The State of Florida, Appellee.
An Appeal from the Circuit Court for Miami-Dade County, Cristina Miranda, Judge.
Carlos J. Martinez, Public Defender, and Shannon Hemmendinger, Assistant Public Defender, for appellant.
Ashley Moody, Attorney General, and Linda Katz, Assistant Attorney General, for appellee.
Before SCALES, HENDON and GORDO, JJ.
HENDON, J. Eric J. Graveran (“Defendant”) appeals from a final order of
revocation of probation and an order imposing sentence. We reverse and
remand for further proceedings.
The trial court’s failure to enter a written finding of competency
warrants reversal.
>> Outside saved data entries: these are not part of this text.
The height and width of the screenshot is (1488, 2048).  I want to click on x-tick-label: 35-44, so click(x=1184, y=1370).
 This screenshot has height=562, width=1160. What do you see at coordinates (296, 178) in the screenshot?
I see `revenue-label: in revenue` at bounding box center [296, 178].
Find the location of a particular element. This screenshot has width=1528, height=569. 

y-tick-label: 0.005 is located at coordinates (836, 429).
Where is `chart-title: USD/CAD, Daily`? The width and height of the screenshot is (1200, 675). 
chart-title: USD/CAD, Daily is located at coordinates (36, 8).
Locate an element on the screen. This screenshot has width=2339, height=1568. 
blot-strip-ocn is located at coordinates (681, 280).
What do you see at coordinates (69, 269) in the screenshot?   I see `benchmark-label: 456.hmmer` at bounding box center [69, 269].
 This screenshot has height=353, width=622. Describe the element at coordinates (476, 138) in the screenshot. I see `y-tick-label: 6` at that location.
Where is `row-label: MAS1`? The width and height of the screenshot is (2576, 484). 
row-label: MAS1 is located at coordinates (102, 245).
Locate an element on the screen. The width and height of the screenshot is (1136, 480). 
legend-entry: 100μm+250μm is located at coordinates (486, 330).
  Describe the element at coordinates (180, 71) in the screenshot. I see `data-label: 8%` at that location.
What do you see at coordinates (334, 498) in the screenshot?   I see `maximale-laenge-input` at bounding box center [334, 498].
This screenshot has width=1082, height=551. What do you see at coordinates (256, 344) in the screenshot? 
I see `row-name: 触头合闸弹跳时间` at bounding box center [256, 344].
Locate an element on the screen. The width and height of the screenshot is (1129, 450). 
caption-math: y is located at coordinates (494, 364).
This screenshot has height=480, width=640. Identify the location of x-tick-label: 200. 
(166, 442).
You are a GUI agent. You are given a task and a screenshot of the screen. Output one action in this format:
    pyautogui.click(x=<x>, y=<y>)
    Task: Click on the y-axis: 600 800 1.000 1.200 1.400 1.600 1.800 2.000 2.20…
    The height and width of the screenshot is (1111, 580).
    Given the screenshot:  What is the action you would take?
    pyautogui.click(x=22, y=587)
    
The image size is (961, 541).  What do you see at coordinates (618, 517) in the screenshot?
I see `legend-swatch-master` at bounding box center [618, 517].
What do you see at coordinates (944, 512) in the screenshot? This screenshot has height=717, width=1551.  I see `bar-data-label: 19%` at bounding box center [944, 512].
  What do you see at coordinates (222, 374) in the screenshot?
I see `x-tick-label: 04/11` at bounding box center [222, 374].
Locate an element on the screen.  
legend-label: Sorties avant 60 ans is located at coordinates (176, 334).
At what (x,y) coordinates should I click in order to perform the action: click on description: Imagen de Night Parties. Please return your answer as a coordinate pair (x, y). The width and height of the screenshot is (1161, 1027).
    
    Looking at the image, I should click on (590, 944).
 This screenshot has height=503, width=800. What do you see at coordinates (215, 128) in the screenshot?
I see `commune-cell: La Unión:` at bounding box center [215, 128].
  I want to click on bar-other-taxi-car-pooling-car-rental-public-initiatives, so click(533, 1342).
Florida Rule of Criminal Procedure 3.212(b) provides
that the “court shall first consider the issue of the defendant's competency
to proceed. If the court finds the defendant competent to proceed, the court
shall enter its order so finding and shall proceed.” (emphasis added);
Dougherty v. State, 149 So. 3d 672, 678 (Fla. 2014) (holding if a trial court
finds that a defendant is competent to proceed, it must enter a written order
so finding, and in which case the State conceded that entry of an order
under the rule refers to entry of a written order as opposed to an oral
pronouncement.); Hendrix v. State, 228 So. 3d 674, 676 (Fla. 1st DCA
2017) (holding the trial court is required to make an independent
determination that the defendant is competent to proceed, and cannot rely
on a stipulation of the defendant or his counsel that defendant is competent
to proceed).
Accordingly, we remand for a retroactive determination of the
Defendant’s competency. If the trial court finds that the Defendant was
competent at the time of the probation violation hearing, it shall enter a
2 nunc pro tunc written order reflecting its oral pronouncement regarding
Defendant's competency. Mullens v. State, 197 So. 3d 16, 37 (Fla. 2016)
(“The district courts of this state have interpreted this language [Fla. R.
Crim. P. 3.212(b)] to require a written order of competency; when a trial
court has issued only an oral finding of competency, the district courts have
typically remanded for a nunc pro tunc written order of competency.”);
Moreno v. State, 232 So. 3d 1133, 1138 (Fla. 3d DCA 2017) (remanding for
the sole purpose of entering a written order reflecting its oral
pronouncement regarding Moreno's competency).
If trial court finds that the Defendant was incompetent or that a
retrospective determination is not possible in this case, the court shall hold
a new probation violation hearing, as long as the Defendant is and remains
competent on remand. We also instruct the trial court to enter a written
order of revocation of probation, assuming the court can make a retroactive
competency determination. As the entry of such an order is a ministerial
act, Defendant does not need to be present. Moreno, 232 So 3d at 1138.
Reversed and remanded with directions.